How many lines in the listing below contain the string "table"? Case counts. Reply with the number only.

Data listing
____________________
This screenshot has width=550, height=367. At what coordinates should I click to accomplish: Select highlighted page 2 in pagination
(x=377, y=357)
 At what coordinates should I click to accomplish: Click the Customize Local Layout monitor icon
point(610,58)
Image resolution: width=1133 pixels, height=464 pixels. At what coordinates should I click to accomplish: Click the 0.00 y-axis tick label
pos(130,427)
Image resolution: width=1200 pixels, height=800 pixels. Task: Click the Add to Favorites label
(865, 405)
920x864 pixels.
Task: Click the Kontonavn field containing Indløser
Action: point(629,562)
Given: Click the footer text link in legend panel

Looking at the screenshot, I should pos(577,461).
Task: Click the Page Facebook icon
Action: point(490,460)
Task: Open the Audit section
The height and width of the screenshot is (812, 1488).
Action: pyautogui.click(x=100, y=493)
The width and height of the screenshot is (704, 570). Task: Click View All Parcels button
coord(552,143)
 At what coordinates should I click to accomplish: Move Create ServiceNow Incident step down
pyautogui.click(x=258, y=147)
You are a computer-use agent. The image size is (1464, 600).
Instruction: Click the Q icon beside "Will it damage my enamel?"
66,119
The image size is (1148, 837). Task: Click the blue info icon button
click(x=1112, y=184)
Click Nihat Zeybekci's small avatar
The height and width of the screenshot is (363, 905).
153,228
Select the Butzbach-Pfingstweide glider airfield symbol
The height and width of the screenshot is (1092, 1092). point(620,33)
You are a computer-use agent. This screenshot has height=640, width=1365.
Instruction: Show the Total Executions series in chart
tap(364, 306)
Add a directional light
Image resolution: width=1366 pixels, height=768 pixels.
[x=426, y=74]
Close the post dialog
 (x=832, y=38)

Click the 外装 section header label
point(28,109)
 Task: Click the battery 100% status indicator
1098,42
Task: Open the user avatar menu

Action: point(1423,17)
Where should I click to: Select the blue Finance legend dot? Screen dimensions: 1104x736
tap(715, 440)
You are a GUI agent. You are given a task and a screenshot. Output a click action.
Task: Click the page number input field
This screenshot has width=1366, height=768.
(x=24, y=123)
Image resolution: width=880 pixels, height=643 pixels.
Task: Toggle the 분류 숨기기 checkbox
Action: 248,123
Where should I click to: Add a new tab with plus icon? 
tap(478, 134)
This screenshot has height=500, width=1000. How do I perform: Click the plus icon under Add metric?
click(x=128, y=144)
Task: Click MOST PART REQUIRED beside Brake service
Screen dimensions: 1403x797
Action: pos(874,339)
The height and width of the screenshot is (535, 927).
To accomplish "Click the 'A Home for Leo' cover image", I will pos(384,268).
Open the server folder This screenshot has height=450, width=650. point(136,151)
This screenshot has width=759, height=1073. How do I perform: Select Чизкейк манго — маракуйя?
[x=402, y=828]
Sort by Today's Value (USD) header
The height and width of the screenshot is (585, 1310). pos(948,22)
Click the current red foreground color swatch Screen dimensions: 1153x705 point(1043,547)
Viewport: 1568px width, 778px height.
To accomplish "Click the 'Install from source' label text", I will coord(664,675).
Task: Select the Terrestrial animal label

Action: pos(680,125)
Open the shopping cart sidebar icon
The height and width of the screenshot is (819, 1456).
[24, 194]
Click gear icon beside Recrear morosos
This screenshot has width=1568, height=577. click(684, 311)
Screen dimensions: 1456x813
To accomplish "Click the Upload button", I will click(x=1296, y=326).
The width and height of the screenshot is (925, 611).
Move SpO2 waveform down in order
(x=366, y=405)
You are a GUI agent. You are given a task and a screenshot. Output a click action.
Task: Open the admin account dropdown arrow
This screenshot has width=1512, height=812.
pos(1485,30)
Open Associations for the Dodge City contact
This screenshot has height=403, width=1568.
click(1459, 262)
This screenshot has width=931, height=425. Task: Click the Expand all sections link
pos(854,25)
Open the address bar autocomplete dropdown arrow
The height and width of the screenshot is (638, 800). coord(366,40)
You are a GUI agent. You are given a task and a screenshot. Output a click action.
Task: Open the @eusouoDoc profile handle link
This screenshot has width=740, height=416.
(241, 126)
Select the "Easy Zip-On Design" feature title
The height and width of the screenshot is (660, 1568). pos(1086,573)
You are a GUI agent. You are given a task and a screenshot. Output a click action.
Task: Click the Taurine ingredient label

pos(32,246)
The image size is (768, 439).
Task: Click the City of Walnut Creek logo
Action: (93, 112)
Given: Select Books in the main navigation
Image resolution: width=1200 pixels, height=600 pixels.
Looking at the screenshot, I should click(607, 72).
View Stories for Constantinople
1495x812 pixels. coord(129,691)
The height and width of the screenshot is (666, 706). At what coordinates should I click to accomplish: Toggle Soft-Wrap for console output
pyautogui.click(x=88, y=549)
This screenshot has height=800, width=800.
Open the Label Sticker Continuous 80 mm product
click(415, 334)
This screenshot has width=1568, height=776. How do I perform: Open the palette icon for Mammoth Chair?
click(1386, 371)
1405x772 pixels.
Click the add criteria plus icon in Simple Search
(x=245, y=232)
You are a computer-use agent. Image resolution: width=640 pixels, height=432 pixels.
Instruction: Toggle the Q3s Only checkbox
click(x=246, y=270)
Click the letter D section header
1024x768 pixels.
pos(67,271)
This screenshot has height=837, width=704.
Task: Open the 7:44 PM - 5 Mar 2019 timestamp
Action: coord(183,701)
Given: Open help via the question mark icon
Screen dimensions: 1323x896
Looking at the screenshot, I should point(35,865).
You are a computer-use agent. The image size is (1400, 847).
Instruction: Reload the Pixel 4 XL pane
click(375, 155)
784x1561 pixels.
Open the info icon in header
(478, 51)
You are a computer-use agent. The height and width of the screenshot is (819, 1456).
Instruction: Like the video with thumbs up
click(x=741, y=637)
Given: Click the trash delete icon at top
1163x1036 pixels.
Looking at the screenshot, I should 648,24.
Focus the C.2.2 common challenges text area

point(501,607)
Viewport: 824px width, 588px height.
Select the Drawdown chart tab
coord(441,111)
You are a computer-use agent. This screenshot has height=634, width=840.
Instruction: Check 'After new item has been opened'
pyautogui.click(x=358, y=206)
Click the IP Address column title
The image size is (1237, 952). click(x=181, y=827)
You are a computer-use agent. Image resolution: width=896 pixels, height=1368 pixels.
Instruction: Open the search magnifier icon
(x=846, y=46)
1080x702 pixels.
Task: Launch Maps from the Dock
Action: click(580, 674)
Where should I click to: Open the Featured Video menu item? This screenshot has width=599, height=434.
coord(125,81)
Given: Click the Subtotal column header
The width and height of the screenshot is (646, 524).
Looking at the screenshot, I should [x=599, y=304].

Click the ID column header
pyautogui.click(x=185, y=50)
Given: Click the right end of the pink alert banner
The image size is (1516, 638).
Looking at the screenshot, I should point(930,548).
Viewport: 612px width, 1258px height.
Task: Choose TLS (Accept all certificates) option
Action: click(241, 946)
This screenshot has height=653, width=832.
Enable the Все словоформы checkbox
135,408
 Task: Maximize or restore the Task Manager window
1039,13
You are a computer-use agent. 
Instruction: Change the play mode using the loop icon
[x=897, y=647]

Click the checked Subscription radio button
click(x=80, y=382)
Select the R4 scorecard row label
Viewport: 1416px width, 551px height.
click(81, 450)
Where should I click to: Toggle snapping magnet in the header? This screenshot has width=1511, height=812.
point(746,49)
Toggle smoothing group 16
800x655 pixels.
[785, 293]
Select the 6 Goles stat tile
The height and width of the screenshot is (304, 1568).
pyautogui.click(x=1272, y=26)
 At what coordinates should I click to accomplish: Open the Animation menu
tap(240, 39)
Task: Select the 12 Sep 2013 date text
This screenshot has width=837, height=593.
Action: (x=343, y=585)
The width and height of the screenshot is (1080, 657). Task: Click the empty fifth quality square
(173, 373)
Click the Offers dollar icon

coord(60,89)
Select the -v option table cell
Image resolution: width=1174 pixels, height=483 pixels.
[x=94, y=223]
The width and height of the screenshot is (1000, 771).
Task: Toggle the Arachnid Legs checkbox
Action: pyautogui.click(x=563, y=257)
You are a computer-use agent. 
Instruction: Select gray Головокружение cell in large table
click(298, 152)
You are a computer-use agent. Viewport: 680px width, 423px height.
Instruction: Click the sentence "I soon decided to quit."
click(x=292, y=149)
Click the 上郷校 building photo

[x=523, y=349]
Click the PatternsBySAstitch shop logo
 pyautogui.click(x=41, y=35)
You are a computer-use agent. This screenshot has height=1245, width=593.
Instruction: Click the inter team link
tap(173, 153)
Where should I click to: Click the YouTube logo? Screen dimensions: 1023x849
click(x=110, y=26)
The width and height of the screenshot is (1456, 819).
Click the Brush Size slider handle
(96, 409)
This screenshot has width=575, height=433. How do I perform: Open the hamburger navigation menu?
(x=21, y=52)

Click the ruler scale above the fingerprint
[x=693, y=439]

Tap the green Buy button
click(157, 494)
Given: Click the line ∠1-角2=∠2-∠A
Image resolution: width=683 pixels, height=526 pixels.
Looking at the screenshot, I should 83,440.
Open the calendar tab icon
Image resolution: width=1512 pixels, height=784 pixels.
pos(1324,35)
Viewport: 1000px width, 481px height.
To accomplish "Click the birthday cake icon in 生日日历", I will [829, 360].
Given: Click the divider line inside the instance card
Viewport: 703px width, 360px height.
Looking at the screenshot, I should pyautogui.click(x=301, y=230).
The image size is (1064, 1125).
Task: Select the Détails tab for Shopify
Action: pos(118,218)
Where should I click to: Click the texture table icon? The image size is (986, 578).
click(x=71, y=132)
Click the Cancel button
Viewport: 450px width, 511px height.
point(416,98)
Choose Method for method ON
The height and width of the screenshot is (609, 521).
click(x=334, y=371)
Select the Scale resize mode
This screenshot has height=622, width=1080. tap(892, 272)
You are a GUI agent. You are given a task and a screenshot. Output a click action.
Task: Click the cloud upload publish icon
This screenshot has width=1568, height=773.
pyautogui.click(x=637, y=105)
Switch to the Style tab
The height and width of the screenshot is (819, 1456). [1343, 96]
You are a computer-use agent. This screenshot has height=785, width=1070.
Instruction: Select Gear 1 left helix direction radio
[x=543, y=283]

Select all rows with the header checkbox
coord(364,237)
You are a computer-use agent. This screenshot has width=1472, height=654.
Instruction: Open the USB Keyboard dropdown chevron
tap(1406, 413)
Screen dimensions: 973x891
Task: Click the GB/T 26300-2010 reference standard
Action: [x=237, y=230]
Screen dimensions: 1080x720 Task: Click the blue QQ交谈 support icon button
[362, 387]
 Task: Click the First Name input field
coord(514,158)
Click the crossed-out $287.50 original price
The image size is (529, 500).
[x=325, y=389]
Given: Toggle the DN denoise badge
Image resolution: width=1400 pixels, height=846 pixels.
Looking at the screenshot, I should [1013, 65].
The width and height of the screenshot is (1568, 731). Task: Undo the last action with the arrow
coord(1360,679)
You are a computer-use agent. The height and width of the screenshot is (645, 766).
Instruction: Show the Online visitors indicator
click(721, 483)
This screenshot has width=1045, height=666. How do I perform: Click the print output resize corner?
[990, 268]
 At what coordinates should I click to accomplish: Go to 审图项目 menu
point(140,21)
____________________
Response to this exercise: 3